> [Reading text]
_ _ _ _ _ _ _

GMX Resources Looks Strong for Future Growth
Change is occurring at GMX Resources (NAS: GMXR) . For a company where natural gas accounts for almost 98% of net proved reserves, and doing pretty well, investors are noticing a bold venture into oil plays.
A couple of weeks back, the company announced it had begun drilling its first well in the Williston Basin of North Dakota. Although merely a baby step into the hugely promising oil reserves of the Bakken, this should be good news for investors.
Despite the ugly market for natural gas, GMX has managed to keep its production costs well below trading levels. Production costs now stand at $3.59/Mcfe, while natural gas is trading at $4.36. And with increased production, things have slowly but steadily started to look up.
Cash from operations have shown a steady increase. Bear in mind, it's not an easy task to maintain top-line sales growth despite falling natural gas prices. And GMX has registered a growth in revenues in the past six years, all except for 2009. That speaks a lot for the company.
With GMX expecting to finish drilling the first well in the Bakken by the third quarter, the company should see even more strength in its business. Higher demand coupled with higher oil prices should only increase sales substantially.
Not a huge concern
At an unenviable 176%, debt-to-equity is, however, on the dangerous side. But given the expansion phase the company is in, I'm willing to allow a little leeway in this department. Interest coverage stands at a comfortable 2.4 times. The company is generating enough cash to meet its interest expenses.
How is the stock valued?

_ _ _ _ _ _ _

> [Recorded data]
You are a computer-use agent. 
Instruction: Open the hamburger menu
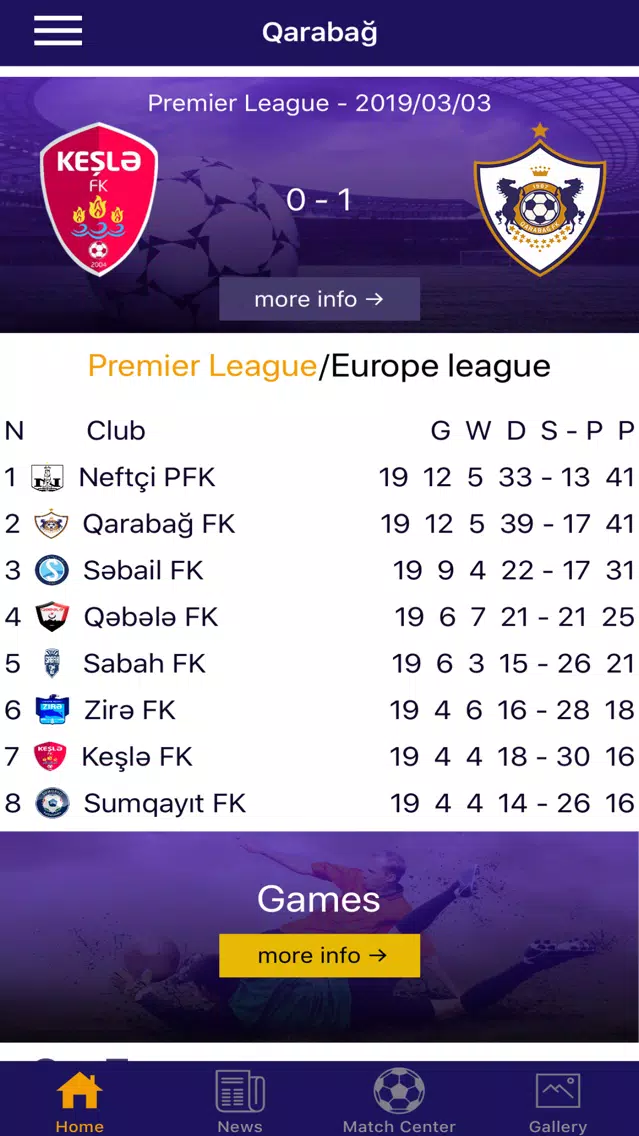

_ _ _ _ _ _ _

> [Written tasks]
[A] Using the GMX Resources article, answer the following:
(i) What share of the company's net proved reserves does natural gas account for?
(ii) What are the company's production costs per Mcfe?
(iii) At what level does the company's debt-to-equity stand?
[B] Reproduce the passage of the GMX Resources article that begins at the words "GMX Resources Looks" and ends after the words "news for investors.".

> [Exercise solutions]
[A]
(i) Almost 98%
(ii) $3.59/Mcfe
(iii) 176%

[B]
GMX Resources Looks Strong for Future Growth
Change is occurring at GMX Resources (NAS: GMXR) . For a company where natural gas accounts for almost 98% of net proved reserves, and doing pretty well, investors are noticing a bold venture into oil plays.
A couple of weeks back, the company announced it had begun drilling its first well in the Williston Basin of North Dakota. Although merely a baby step into the hugely promising oil reserves of the Bakken, this should be good news for investors.